Monday, July 29, 2019

Egg substitution rife in Australia

It has been officially established by enquiries into recent salmonella outbreaks that it is common practice in the industry for eggs to be acquired from a variety of sources and packaged with a single label for distribution to supermarkets. The NSW Department of Primary Industries has revealed something that the industry has known about for years. The introduction of egg stamping was supposed to ensure the traceability of eggs back the property on which they were laid. But  after lobbying by big producers and supermarkets, politicians changed the requirement for on-farm stamping and now allow stamps to be applied at the time eggs are packaged by major grading floors.
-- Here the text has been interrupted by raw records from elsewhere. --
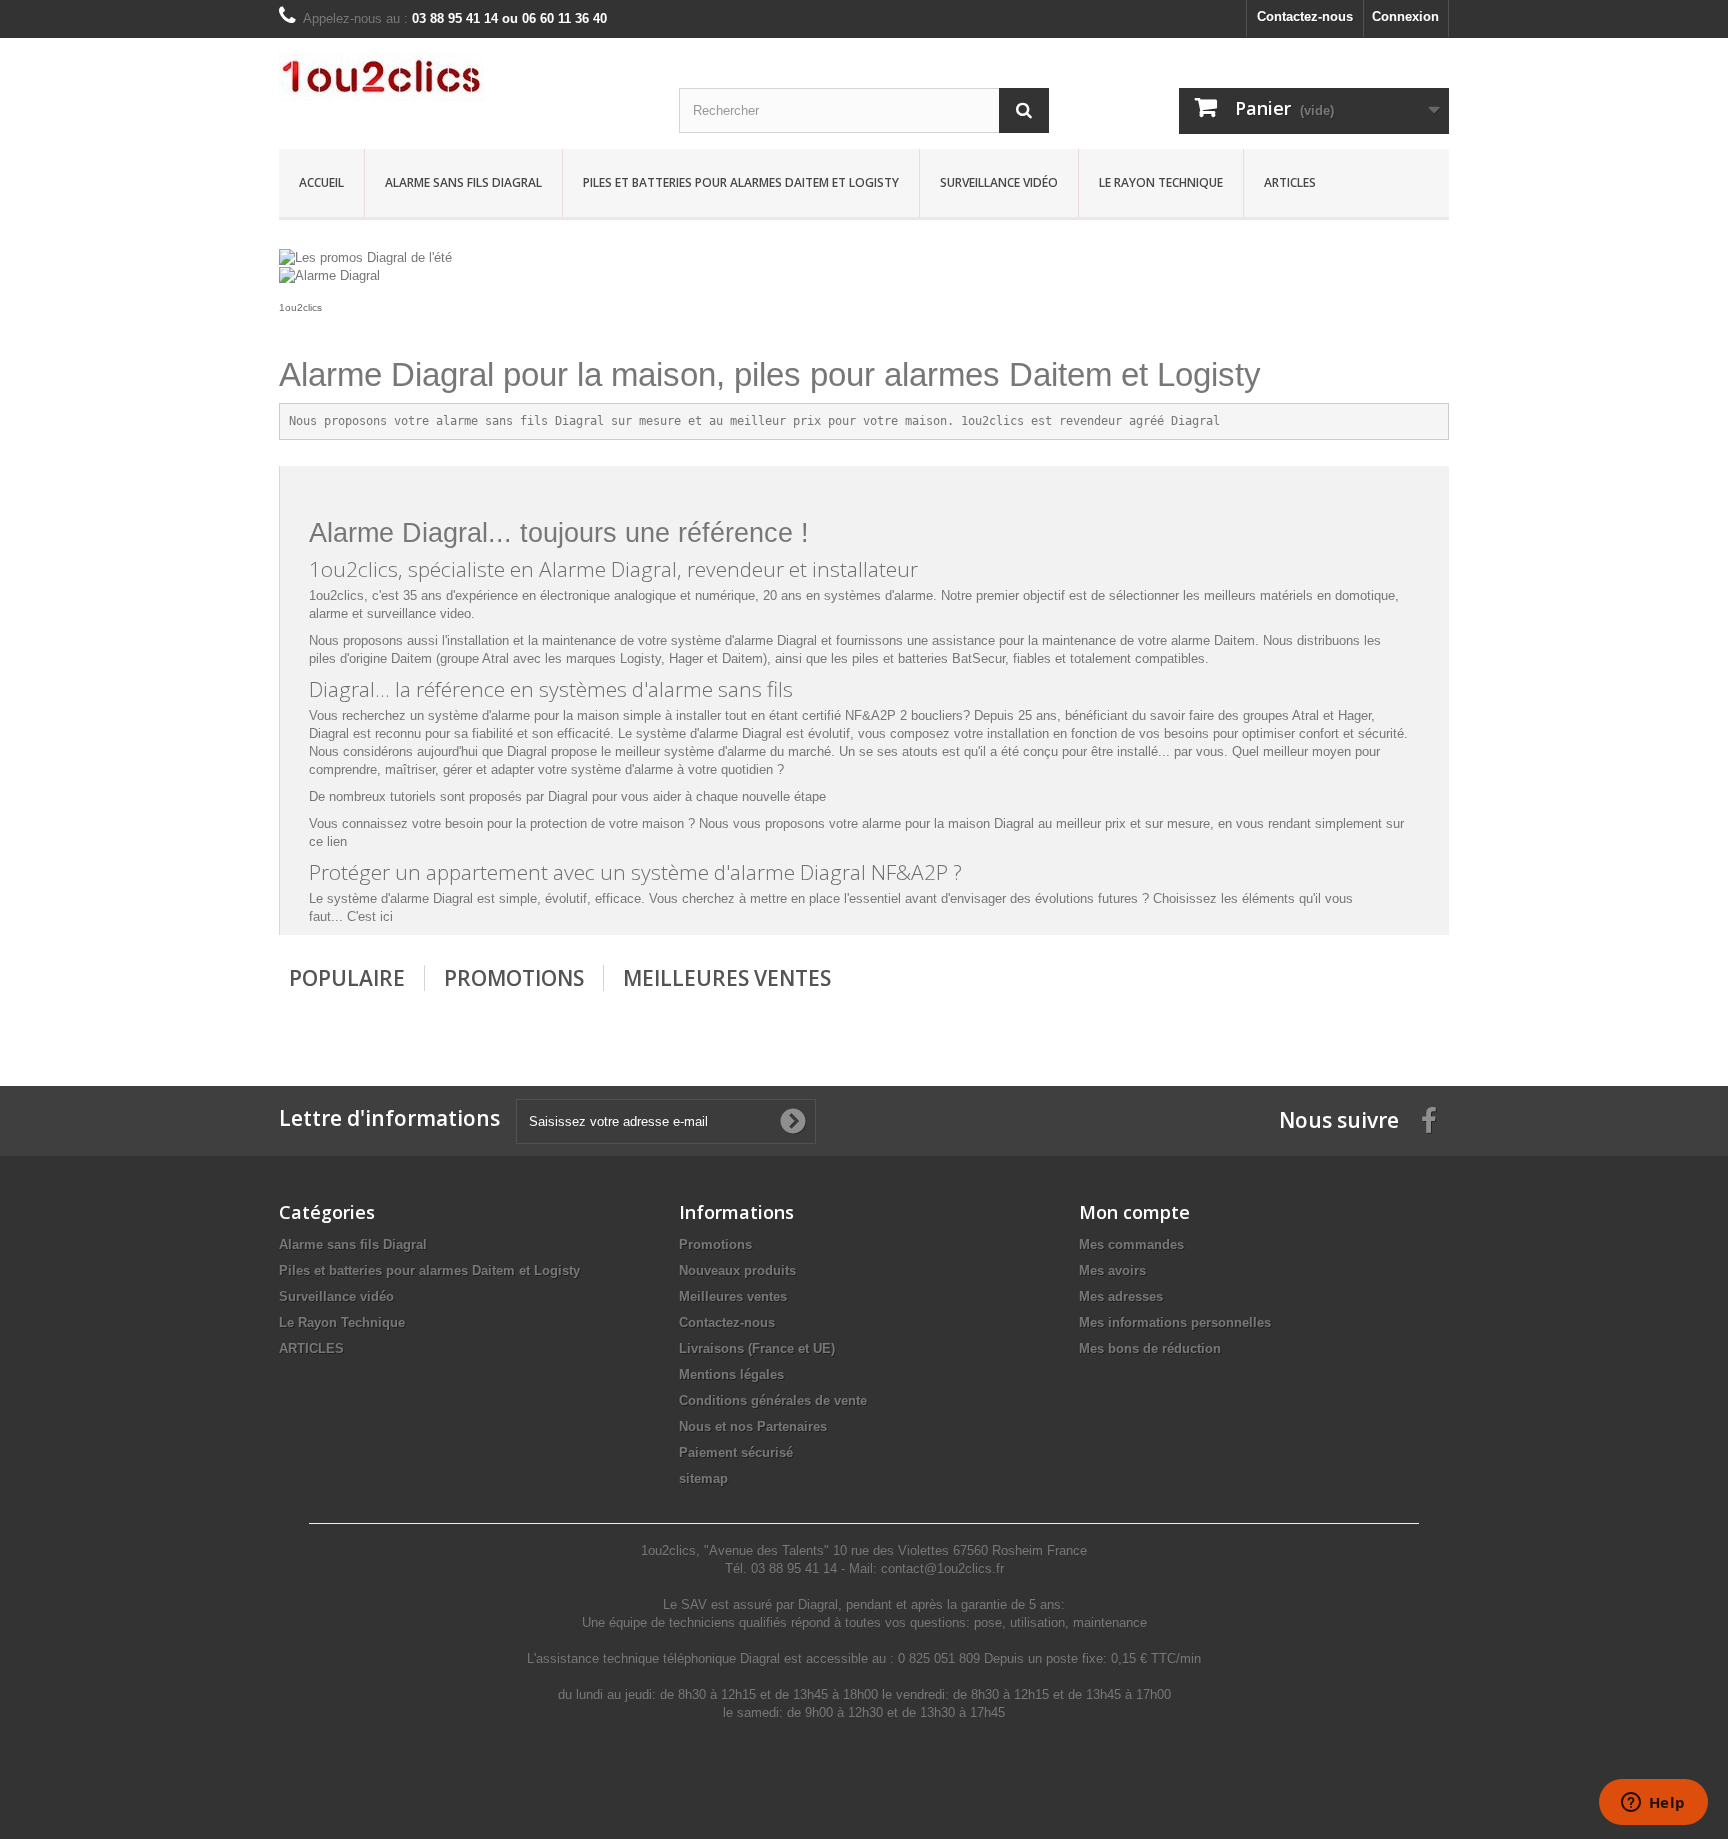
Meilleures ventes (733, 1296)
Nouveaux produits (737, 1270)
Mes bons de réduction (1150, 1348)
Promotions (514, 978)
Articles (1290, 182)
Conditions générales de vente (773, 1400)
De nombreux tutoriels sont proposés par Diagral (448, 796)
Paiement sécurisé (736, 1452)
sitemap (703, 1478)
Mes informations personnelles (1175, 1322)
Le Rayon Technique (1161, 182)
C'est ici (370, 916)
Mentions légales (731, 1374)
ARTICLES (311, 1348)
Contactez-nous (1305, 16)
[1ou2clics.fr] (464, 77)
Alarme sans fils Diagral (463, 182)
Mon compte (1134, 1212)
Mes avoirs (1112, 1270)
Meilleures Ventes (727, 978)
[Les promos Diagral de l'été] (365, 256)
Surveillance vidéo (999, 182)
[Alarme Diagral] (329, 275)
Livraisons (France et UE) (757, 1348)
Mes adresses (1121, 1296)
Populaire (347, 978)
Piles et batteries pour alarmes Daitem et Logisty (741, 182)
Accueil (321, 182)
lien (337, 841)
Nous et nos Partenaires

The ACCC  has a wide range of information following successful prosecutions in the Federal Court. There is no doubt that egg substitution has been rife for decades. Major sellers package eggs from wherever they can get them and sell through supermarkets. The producers justify this by saying that they are required to meet the supply demands from major retailers.  If they don’t send enough eggs each week, the producers risk losing their contracts.  That’s why no genuine free range eggs can be found in supermarkets – they simply don’t have enough volume to meet supermarket demands. The ACCC tried to solve the problems and a series of Federal Court decisions on free range production highlighted the issues to such an extent that politicians stepped in to protect producers from prosecution. The egg labelling standard they introduced endorsed deception by the industry. The WA Government is looking at tightening regulations there in an effort of protect consumers – but no other States appear to be interested. The recent Salmonella scare demonstrated the problem of traceability when producers package eggs from many places across the country without revealing the source.